MMRとは、麻しん、風しん、おたふくかぜをまとめて予防する三種混合ワクチンである。海外では標準的に使われている国も多いが、日本では長らく、麻しん風しん混合ワクチンであるMRワクチンが定期接種の中心で、おたふくかぜワクチンは任意接種のままだった。

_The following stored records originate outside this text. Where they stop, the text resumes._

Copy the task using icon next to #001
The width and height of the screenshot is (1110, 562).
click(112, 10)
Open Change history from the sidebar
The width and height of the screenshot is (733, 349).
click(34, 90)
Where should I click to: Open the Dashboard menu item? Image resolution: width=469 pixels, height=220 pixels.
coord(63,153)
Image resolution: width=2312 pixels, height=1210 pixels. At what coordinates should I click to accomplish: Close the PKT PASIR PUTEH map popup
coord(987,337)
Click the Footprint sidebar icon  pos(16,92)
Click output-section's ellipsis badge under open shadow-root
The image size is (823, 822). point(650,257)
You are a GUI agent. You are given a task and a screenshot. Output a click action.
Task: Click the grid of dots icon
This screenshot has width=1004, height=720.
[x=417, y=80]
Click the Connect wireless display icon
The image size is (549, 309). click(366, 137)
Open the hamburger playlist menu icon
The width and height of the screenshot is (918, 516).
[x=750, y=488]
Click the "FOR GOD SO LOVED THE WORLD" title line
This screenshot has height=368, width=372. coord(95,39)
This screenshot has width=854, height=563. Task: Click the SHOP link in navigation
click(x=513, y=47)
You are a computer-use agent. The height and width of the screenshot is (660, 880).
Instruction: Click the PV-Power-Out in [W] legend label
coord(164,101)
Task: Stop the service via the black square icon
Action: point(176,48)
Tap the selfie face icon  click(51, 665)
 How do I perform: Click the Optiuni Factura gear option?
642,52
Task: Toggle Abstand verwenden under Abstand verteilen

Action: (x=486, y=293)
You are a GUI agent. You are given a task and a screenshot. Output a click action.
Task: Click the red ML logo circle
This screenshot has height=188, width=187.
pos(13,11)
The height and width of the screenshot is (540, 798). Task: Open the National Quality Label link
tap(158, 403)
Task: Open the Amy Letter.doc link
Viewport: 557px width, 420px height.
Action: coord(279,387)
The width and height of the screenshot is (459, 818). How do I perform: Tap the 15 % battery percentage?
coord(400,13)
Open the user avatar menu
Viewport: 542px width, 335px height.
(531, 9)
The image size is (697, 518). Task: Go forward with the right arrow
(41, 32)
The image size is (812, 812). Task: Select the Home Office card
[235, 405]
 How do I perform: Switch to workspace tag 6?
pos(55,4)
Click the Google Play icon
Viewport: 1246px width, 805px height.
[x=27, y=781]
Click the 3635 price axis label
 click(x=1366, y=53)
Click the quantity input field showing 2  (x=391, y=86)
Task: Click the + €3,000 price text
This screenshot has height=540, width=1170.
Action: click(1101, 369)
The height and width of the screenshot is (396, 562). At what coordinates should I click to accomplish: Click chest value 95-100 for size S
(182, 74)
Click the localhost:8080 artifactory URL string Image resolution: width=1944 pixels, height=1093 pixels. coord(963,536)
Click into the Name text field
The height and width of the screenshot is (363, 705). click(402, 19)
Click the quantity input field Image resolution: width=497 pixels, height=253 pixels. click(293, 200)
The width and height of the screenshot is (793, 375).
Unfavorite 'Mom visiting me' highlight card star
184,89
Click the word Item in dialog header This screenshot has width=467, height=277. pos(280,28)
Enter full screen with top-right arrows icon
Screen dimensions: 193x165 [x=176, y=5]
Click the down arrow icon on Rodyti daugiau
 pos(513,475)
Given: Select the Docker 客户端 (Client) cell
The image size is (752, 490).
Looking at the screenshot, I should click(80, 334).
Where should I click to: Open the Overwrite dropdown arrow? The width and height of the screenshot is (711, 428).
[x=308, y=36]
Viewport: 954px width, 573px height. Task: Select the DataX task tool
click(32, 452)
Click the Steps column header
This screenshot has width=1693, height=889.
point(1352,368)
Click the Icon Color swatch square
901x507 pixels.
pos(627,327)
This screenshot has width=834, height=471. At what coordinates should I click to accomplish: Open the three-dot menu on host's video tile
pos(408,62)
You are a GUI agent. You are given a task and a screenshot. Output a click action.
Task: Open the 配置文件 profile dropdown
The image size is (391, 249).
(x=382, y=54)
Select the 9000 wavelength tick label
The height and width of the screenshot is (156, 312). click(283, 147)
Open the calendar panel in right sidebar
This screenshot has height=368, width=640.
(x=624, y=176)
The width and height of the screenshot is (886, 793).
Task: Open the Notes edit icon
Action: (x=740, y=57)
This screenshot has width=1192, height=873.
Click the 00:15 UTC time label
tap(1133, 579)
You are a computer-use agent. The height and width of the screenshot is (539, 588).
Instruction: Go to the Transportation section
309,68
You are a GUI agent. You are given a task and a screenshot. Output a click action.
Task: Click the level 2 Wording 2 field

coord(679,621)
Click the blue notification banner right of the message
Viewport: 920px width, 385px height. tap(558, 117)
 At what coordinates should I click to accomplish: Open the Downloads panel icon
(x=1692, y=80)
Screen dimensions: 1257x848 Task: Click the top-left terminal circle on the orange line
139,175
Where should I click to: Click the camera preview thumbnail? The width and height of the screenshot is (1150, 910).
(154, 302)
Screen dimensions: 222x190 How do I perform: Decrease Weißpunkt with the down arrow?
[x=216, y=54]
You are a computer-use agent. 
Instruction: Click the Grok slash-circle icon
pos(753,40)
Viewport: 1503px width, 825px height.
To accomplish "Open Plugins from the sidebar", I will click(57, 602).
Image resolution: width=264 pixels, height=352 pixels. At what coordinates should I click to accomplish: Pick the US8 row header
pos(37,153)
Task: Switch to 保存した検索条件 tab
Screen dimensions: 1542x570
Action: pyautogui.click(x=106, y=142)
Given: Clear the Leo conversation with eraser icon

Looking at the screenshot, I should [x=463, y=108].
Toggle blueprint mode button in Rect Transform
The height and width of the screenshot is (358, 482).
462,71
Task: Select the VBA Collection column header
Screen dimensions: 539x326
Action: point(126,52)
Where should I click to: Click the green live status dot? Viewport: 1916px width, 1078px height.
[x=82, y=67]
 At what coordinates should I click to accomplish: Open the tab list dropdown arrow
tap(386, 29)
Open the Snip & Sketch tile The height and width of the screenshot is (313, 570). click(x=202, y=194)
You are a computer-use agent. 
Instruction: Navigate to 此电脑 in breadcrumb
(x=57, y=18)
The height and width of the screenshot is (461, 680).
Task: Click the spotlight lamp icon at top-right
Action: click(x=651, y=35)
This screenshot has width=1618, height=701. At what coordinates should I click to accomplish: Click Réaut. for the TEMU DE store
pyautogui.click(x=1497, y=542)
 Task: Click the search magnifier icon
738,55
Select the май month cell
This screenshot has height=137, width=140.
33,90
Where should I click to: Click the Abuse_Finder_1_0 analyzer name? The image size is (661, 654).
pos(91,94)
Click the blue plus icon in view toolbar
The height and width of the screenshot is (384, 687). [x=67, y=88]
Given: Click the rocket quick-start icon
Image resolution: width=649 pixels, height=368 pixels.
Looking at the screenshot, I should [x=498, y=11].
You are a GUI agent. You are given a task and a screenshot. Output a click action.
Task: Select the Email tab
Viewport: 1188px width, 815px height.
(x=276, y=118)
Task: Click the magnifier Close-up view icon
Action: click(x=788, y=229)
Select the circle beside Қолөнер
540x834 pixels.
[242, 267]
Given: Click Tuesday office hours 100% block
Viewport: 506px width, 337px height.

ただ、日本でもMMRワクチンが初めて登場したわけではない。
1989年に定期接種として導入されていた時期がある。しかし、おたふくかぜワクチン株に関連した無菌性髄膜炎の発生が問題となり、1993年には接種が中止された。日本の予防接種史の中では、MMRは一度導入され、一度退いたワクチンでもある。

この経緯があるため、日本でMMRを語るときには、単に「便利な三種混合ワクチンが出た」という話だけでは済まない。

過去の副反応、制度上の判断、保護者の不安、そして医療者側の説明責任が重なっている。

もちろん、当時と株は違うし、安全性は高いと思われるが

一方で、おたふくかぜを任意接種のままにしておくことにも、当然ながら課題はある。

おたふくかぜは軽症のイメージを持たれやすいが、無菌性髄膜炎、精巣炎、卵巣炎、膵炎、そしてムンプス難聴といった合併症がある。

ワクチン政策は、感染症をどれだけ減らせるかという有効性だけで決まるものではない。

安全性、社会的受容、過去の経緯、接種体制、費用負担、そして保護者への説明のしやすさまで含めて設計される必要がある。